Sarah Mei Herman’s work has been shown internationally, among others at the National Portrait Gallery in London, Le Chateau d’Eau in Toulouse, Musée de l’Elysée in Lausanne and the Benaki Museum in Athens. Her work has been included in several art collections such as Rabobank Art Collection and Ministry of Foreign Affairs. Herman was a finalist for Hyères Festival of Fashion and Photography 2018 where she received the American Vintage Photography Prize 2018. That same year she also won the Rabobank Dutch National Portrait Prize. Last year her project “Germano” was exhibited at the Jewish History Museum in Amsterdam. Recently Herman completed the photography for a new commissioned photo book “Solace” about the Chinese LGBTQ community. She received an honorable mention by the Gomma Photography Grant for this project.
Teresa Eng (1977) is a graduate of Emily Carr university in Vancouver and the London College of Communication. Amongst her recent exhibitions are Snapshot to WeChat: A Migration of Identity, Open Eye Gallery, Liverpool (2018); You and Me, Landskrona foto festival (2017) and Roads Less Traveled, TIFF festival, Varsovie (2016).

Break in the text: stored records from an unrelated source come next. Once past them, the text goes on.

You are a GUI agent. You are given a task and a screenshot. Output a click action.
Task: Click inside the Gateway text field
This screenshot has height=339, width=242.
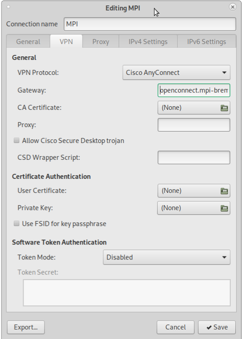coord(194,90)
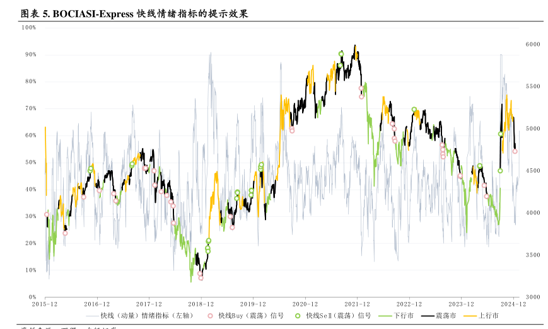
Task: Click the gray 快线情绪指标 legend line
Action: pyautogui.click(x=93, y=315)
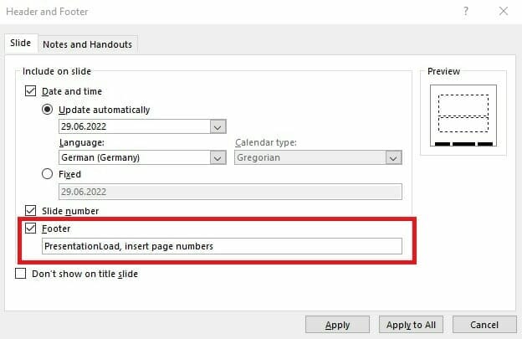Select the Update automatically radio button
This screenshot has height=339, width=522.
tap(49, 109)
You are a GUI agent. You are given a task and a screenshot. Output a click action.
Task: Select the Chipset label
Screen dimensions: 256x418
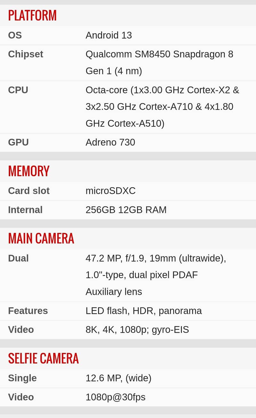pyautogui.click(x=26, y=54)
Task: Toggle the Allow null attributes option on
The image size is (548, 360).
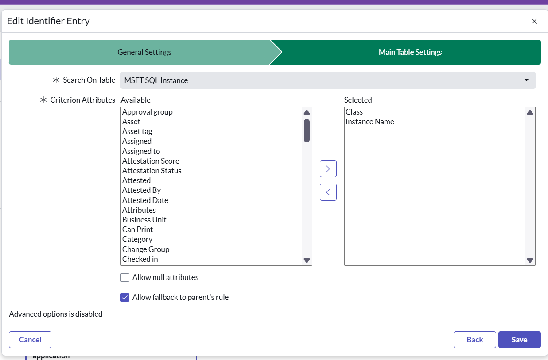Action: pyautogui.click(x=124, y=277)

The daughter of Chinese emigrants living in Canada, Teresa Eng had an imaginary and fantastical vision of China, until she decided to visit the country. The degree of difference between the Chinese dream that she had constructed and the reality of a country undergoing a frantic development, might have resulted in a documentary which would not have spared us the excessive nature of contemporary China. On the contrary, Teresa Eng, chose to avoid the obviousness of a documentary and the stylistic clarity this entails. Her China seems to evolve beneath a hazy veil. The here and now are erased, the signs of urban frenzy – abundantly illustrated in contemporary photography – are eluded, potentially treated as asides. An infinite head of hair confronts audaciously the curves of a modern architecture: Teresa Eng treads softly, turning her back on the injunctions of a modern China. Which, out of a rock standing in its ceramic pot, or a concrete pillar erected in the water, merits our attention? Teresa Eng’s China seems to navigate between the riverbanks of a capitalist progressionism (China Dream, the title of the series, is also a popular slogan for president Xi Jiping, which in turn refers to the American Dream) and that of an orientalist romantic nostalgia.